Betty Stubbings

Personal information
- Nationality: British (English)

Sport
- Sport: Lawn bowls
- Club: Pickering BC and Yorkshire (outdoor) Ryedale (indoor)

Medal record
Representing England
World Outdoor Championships
| Gold medal – first place | 1981 Toronto | fours |
| Silver medal – second place | 1981 Toronto | triples |
| Gold medal – first place | 1981 Toronto | team |
| Bronze medal – third place | 1985 Melbourne | fours |
| Silver medal – second place | 1985 Melbourne | team |
Commonwealth Games
| Bronze medal – third place | 1982 Brisbane | triples |
| Bronze medal – third place | 1986 Edinburgh | pairs |

= Betty Stubbings =

English bowls player

Betty Stubbings was an England international lawn and indoor bowler.

== Bowls career ==
Stubbings was an England International from 1978 until 1992.

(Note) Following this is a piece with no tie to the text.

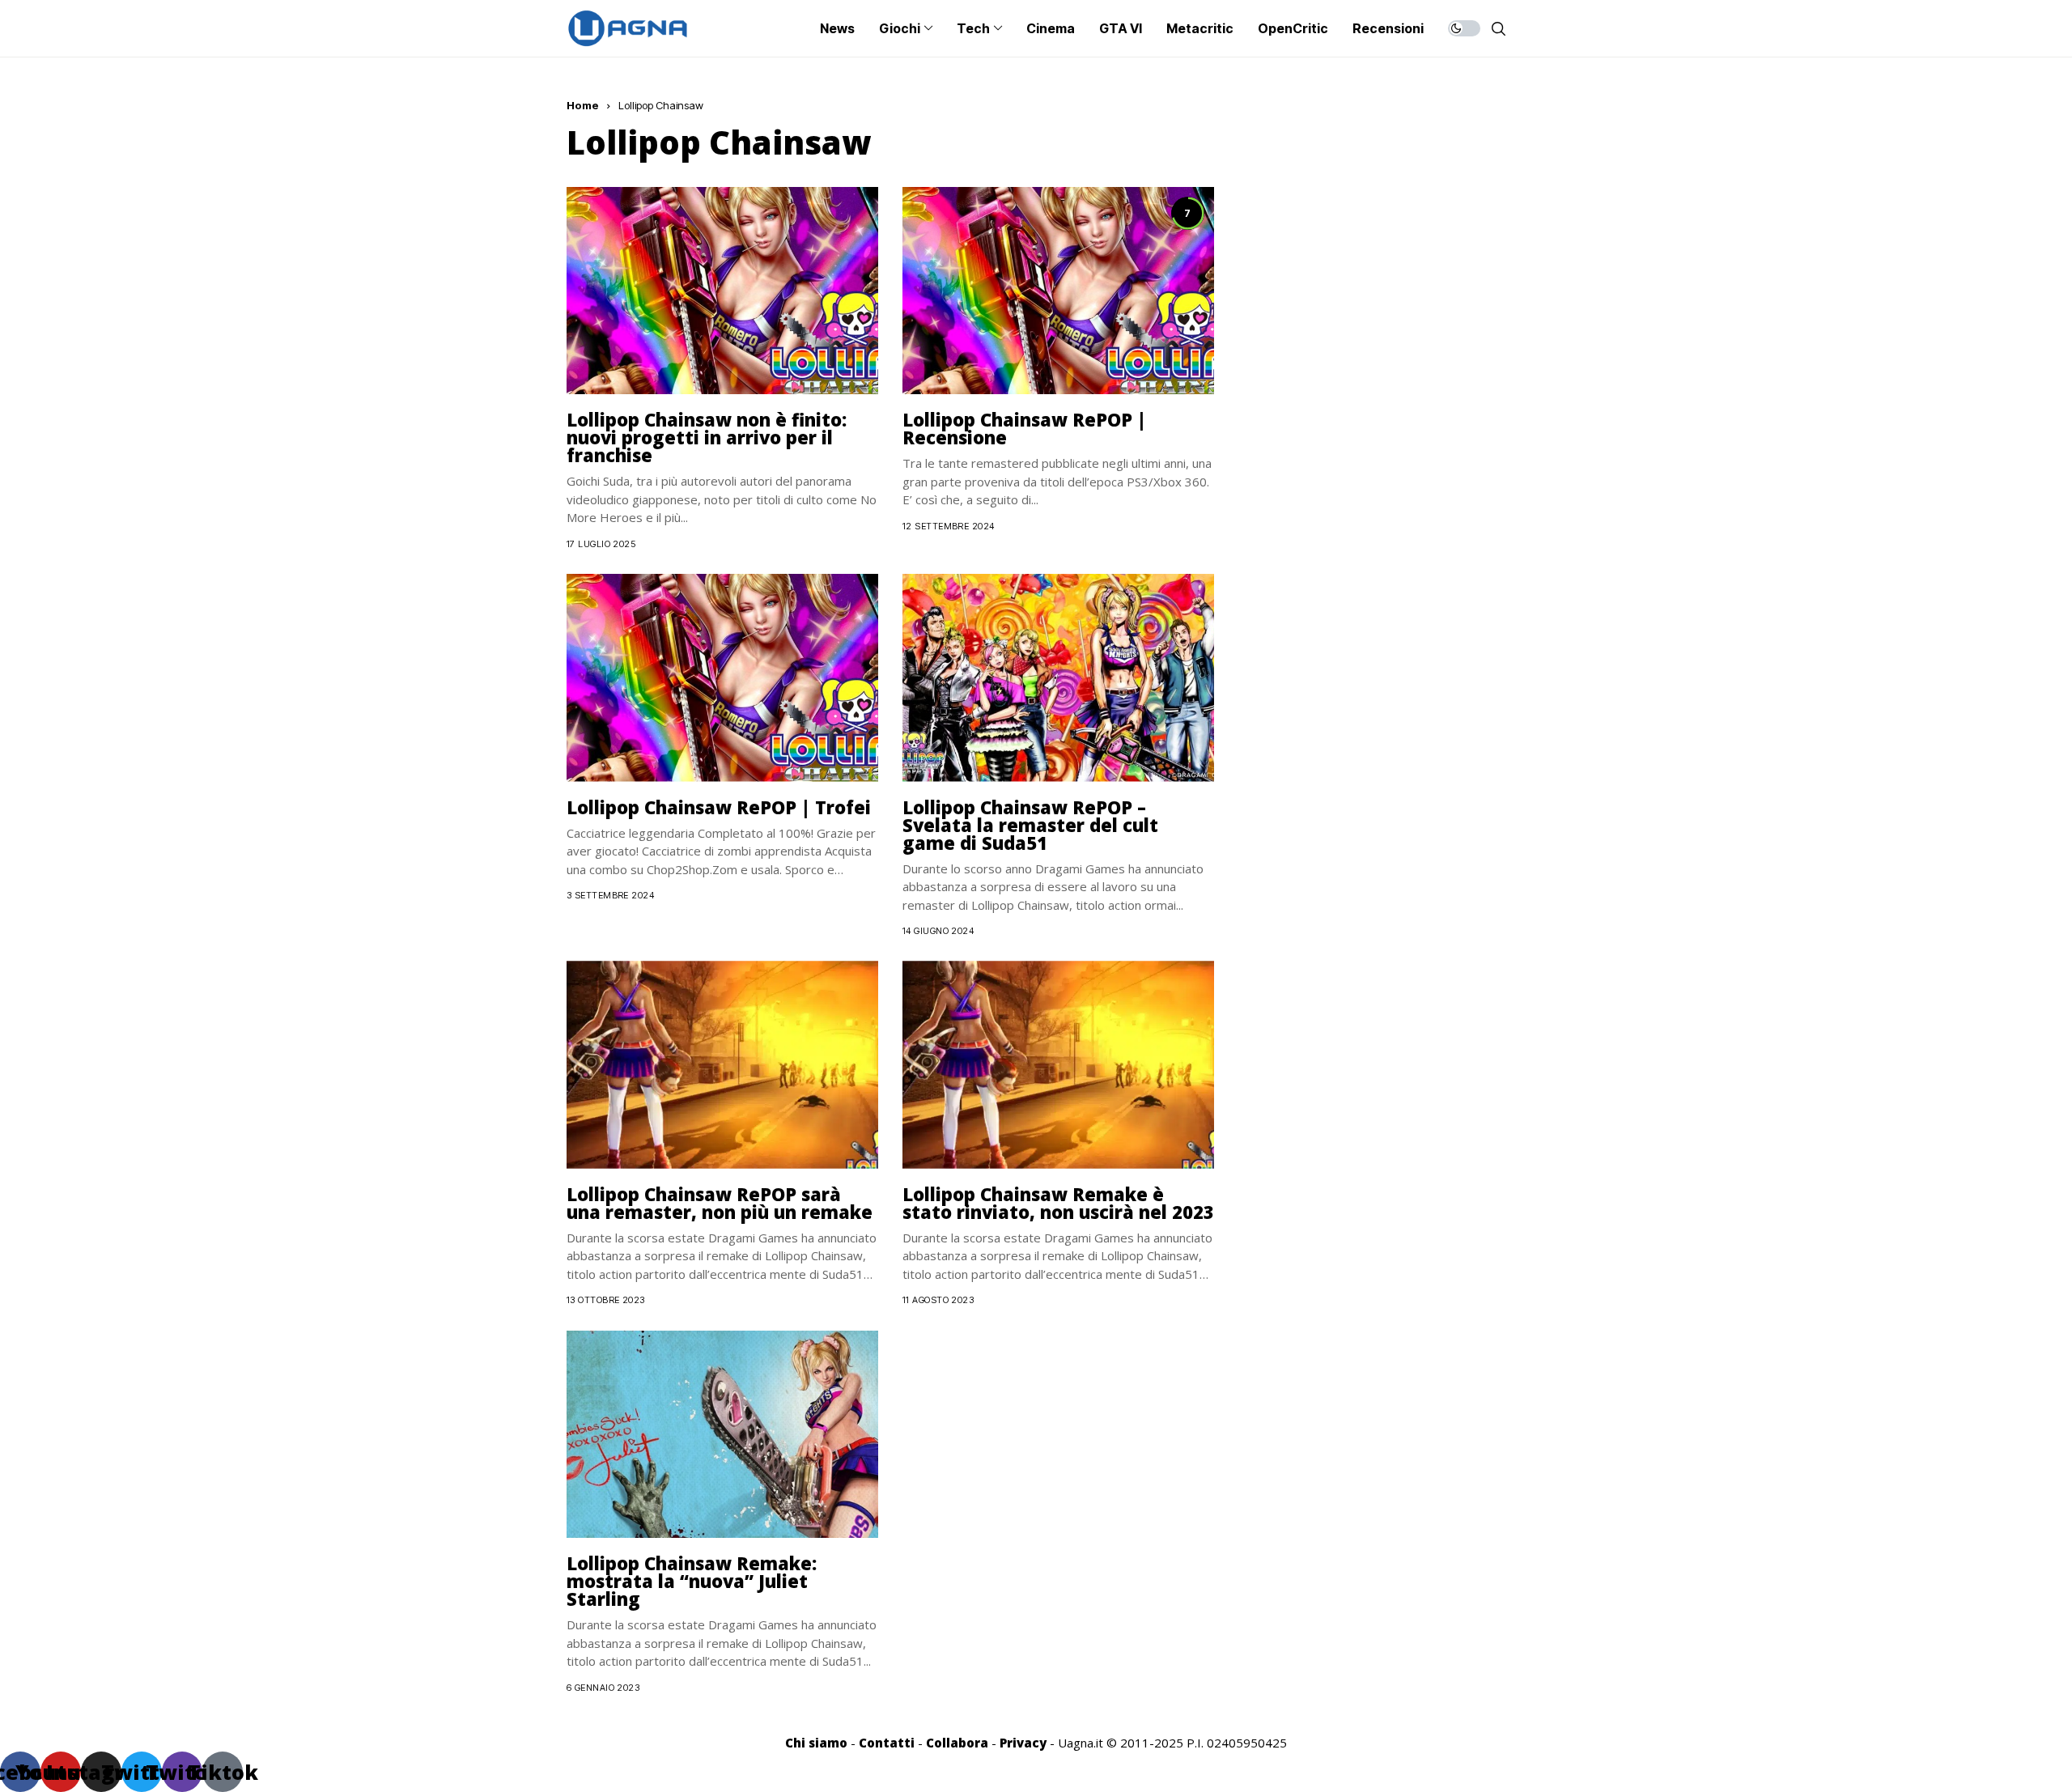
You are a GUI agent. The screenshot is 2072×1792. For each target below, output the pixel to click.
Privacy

In 1980, she took part in the world championship qualifier at the Whitnash Bowls Club for the 1981 World Outdoor Bowls Championship in Canada. After qualifying for the 1981 championships she won two gold medals in the fours with Eileen Fletcher, Mavis Steele, Gloria Thomas and Irene Molyneux and the team event (Taylor Trophy) at the 1981 World Outdoor Bowls Championship in Toronto. Four years later she won a bronze medal in the fours.

Stubbings also won two bronze medals at the Commonwealth Games and won the National Title in 1977.